Using the records below, transcribe word for word the stretch from the line that contains "Open script attached to CharacterGoddiu node" through the line that contains "Task: Click the megaphone icon beside メッセージ", both end lines included, and nothing else.
[Entries provided Boundary: Start]
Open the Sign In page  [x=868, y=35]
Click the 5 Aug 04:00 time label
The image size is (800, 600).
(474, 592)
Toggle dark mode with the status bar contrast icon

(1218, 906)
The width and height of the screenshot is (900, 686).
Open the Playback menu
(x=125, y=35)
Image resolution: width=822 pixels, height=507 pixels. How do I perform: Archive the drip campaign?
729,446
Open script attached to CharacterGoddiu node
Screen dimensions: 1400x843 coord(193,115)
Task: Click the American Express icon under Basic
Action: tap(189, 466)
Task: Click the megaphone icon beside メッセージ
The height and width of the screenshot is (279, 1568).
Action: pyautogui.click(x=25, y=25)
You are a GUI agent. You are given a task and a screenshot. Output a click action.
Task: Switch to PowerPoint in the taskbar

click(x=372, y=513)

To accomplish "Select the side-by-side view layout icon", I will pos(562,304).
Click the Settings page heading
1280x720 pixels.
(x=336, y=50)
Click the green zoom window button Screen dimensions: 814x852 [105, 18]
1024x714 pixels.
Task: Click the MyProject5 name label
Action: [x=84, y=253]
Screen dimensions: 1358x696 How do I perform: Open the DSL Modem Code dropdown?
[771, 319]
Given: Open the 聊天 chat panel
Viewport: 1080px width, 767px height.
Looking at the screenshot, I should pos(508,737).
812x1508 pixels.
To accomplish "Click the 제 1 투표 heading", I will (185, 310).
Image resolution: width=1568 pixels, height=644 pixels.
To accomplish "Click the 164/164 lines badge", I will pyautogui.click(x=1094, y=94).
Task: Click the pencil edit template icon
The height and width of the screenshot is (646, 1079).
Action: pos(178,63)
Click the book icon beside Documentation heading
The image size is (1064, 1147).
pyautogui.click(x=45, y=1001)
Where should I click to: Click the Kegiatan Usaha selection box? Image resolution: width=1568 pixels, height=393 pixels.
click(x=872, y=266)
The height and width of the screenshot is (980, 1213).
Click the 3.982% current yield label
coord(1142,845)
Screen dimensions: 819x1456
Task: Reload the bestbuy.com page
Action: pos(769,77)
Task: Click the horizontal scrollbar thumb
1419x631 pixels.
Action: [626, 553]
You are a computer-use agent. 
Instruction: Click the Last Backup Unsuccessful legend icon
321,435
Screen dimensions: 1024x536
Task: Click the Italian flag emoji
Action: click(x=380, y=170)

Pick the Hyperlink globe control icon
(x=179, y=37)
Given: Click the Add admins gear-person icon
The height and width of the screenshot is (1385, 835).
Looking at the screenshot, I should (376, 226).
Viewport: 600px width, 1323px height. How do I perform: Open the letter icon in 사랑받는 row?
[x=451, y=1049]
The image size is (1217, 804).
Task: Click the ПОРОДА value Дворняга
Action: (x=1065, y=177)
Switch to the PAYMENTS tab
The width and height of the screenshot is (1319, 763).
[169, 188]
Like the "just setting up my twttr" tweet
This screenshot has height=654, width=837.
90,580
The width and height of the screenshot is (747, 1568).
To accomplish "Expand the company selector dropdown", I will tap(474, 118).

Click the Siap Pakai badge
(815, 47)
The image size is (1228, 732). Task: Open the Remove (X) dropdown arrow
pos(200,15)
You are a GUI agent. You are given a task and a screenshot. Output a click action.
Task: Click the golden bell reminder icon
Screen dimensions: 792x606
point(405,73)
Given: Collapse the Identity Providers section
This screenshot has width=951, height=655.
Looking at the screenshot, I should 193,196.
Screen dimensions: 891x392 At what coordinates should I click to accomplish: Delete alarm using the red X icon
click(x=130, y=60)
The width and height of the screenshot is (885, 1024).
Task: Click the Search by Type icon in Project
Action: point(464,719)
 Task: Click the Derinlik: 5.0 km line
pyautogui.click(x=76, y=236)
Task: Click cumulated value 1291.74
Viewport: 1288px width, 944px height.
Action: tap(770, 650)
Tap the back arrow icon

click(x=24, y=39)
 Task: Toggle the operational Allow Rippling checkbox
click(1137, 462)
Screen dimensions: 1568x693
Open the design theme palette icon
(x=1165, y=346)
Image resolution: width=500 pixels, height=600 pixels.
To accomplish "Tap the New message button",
[Entries provided Boundary: End]
▶ _Answer space_:
Open script attached to CharacterGoddiu node
Screen dimensions: 1400x843 coord(193,115)
Task: Click the American Express icon under Basic
Action: tap(189, 466)
Task: Click the megaphone icon beside メッセージ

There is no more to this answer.